Un grito interrumpió sus pensamientos, un grito familiar en una habitación junto a la suya. Once necesitaba ayuda, y Jim, una vez se hubo levantado y echado mano a la pistola – un proceso en el cual derribó el bote de pastillas – echó a correr en dirección al cuarto de la pequeña.
- ¡Aaah! – Cuando entró, la pequeña estaba gritando, hecha una bolita en un rincón junto a la cama, abrazándose las piernas.
- ¿¡Qué ocurre!? – Preguntó, mirando a todas partes, en la habitación vacía. - ¡Eh, peque, háblame! – Le pidió, y ella, aún con la respiración entrecortada, alargó una mano temblorosa. – A-Armario. – Murmuró Once, aterrorizada. –Ar-Armario…
- ¿Qué? – Hopper la miró, incrédulo, y volvió a mirar al armario que había en la esquina. En la penumbra, no era más que un armario más, un armario desvencijado que lo peor que tenía era el chirrido al abrirse. - ¿Un monstruo en el armario?
- El monstruo… - Murmuró ella, aterrada. – Un monstruo…
Por un momento, cuando ella asintió con su cabecita de cabello corto, Hopper estuvo a punto de maldecir, arrojando la pistola al suelo, pero suspiró, armándose de paciencia. Sí, debía tener paciencia con ella. Era pequeña, y aunque tal vez tuviera trece o catorce años, sabía que sus experiencias la habían privado de la madurez necesaria a su edad. Y, a fin de cuentas, todos los niños, en algún momento, le tienen miedo al interior del armario. – Está bien, peque. Vamos a ver. – Dijo, arma en ristre, dirigiéndose al armario en ciernes. No era la primera vez que tranquilizaba a una pequeña sobre los monstruos de un armario, y sabía que la forma más rápida de hacerlo era, simplemente hacerlo. Así que atravesó el cuarto de dos zancadas, se plantó ante el armario, y lo abrió de golpe.
- ¿Lo ves? – Dijo, volviéndose hacia ella. – No hay ningún…
Pero se equivocaba. La figura del armario era pequeña y delgada, tanto que al principio pensó que era un esqueleto, con un cráneo blanco y reluciente. Pero no era un cráneo. Era uan cabeza, una cabeza pequeña, calva y pálida de enfermedad. Una cabeza infantil.
Con un pijama hospitalario muy similar al que había lucido Once en su día, la niña salió del armario, al tiempo que un aterrado Hopper retrocedía por la habitación. La cabeza pequeña inclinada al suelo, los brazos delgados, casi esqueléticos… La penumbra le impedía verla con claridad, pero Hopper nunca había necesitado tal cosa para reconocer a su hija. Su hija, fallecida años atrás.

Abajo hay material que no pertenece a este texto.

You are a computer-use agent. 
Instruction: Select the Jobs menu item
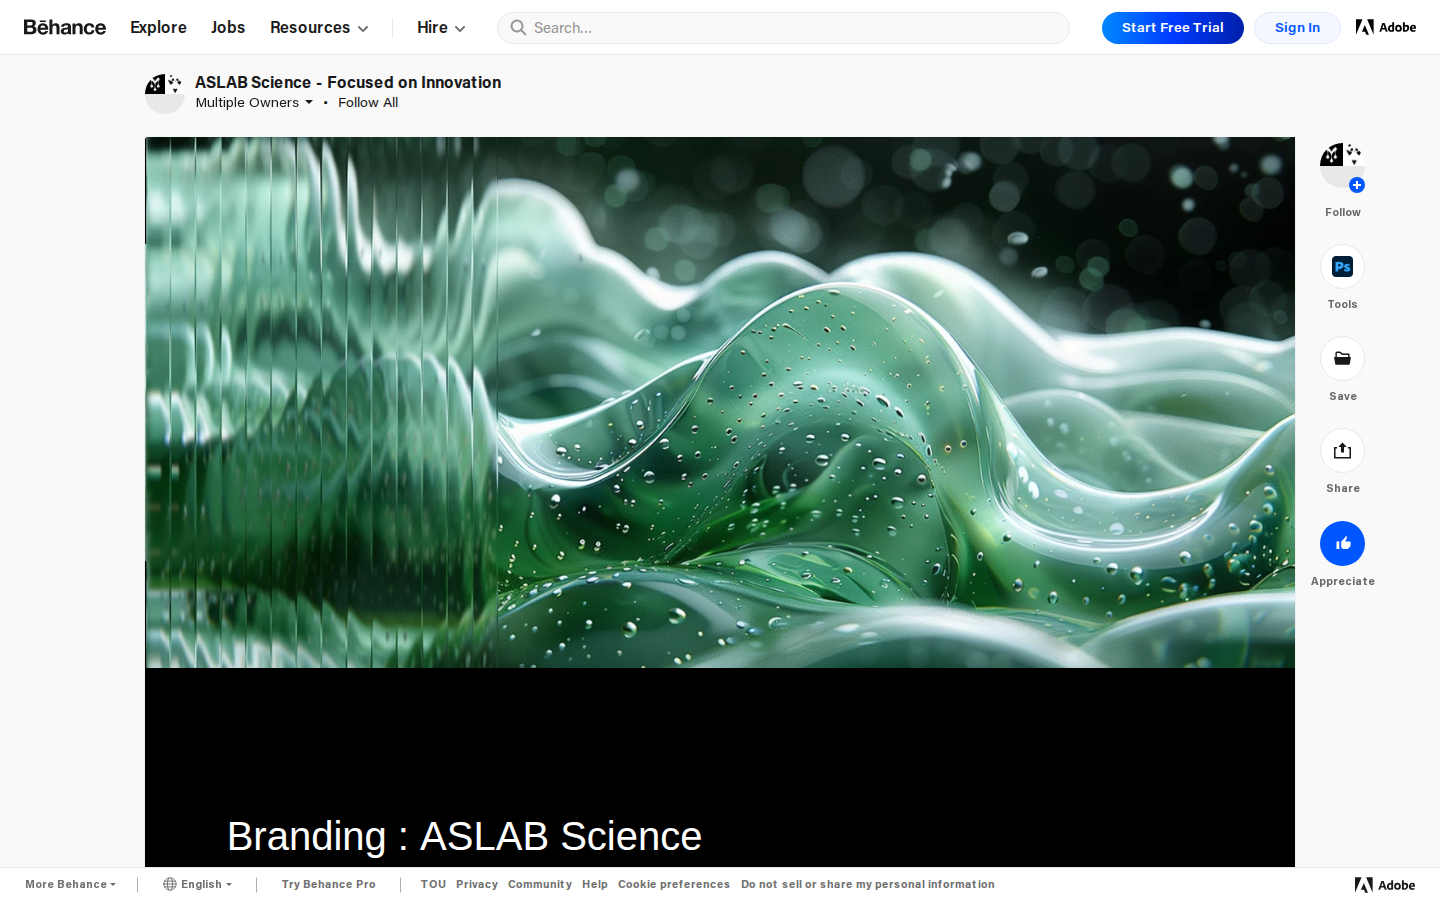point(228,27)
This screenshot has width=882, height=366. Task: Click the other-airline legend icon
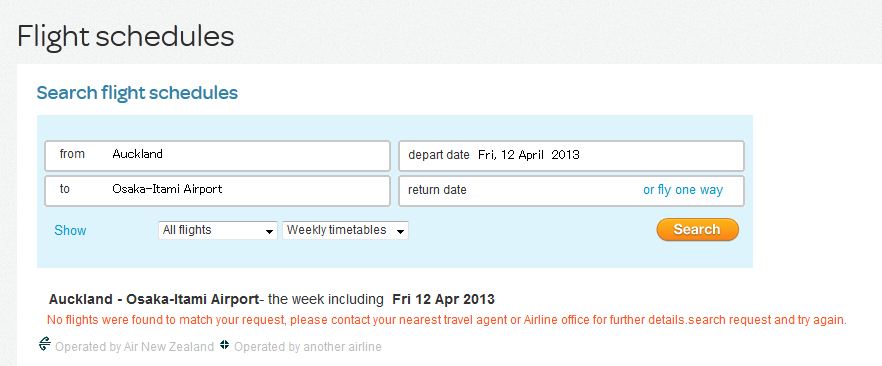224,345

- Sarah. – Pronunció, aterrado. Sin saber qué hacía él allí o qué hacía él. Pero lo único que sabía es que había algo terriblemente mal. – Hija…
La niña levantó la cabeza como movida por un resorte, y Hopper notó la sangre helársele en las venas. Dos pozos negros habían sustituido los ojos azules de su hija, dos pedazos de oscuridad que ahora traspasaban su alma. Hopper retrocedió otro paso, echando de menos la pistola, sintiendo la soledad de aquella vieja cabaña, y supo que, por fin, el Agujero Negro le había dado alcance. Ella comenzó a inspirar, con aquella ansia asmática que la había acosado en las primeras fases de su enfermedad, y Hopper sintió aquella impotencia, aquel abismo que se abría ante él. Una y otra vez, sin nunca acabar. Alargó la mano hacia su hija.
Y el rostro de Sarah, de su hija, su única hija, se abrió en cinco, aullando y mostrando una inmensa boca llena de dientes. Arrancándose la bata, el Demogorgon se abalanzó sobre él y lo arrojó al suelo, acorralándole con las garras sobre los hombros y sacudiéndolo, mientras chillaba de forma enloquecedora sobre él.
- ¡Jim! ¡Jim! – No, no eran los aullidos diabólicos de un Demogorgon. Jim abrió los ojos, notando el corazón como si acabara de correr una maratón y luchando por conseguir aire. - ¡Jim, teléfono! – Le decía el rostro que había ante él. - ¡Teléfono, Jim!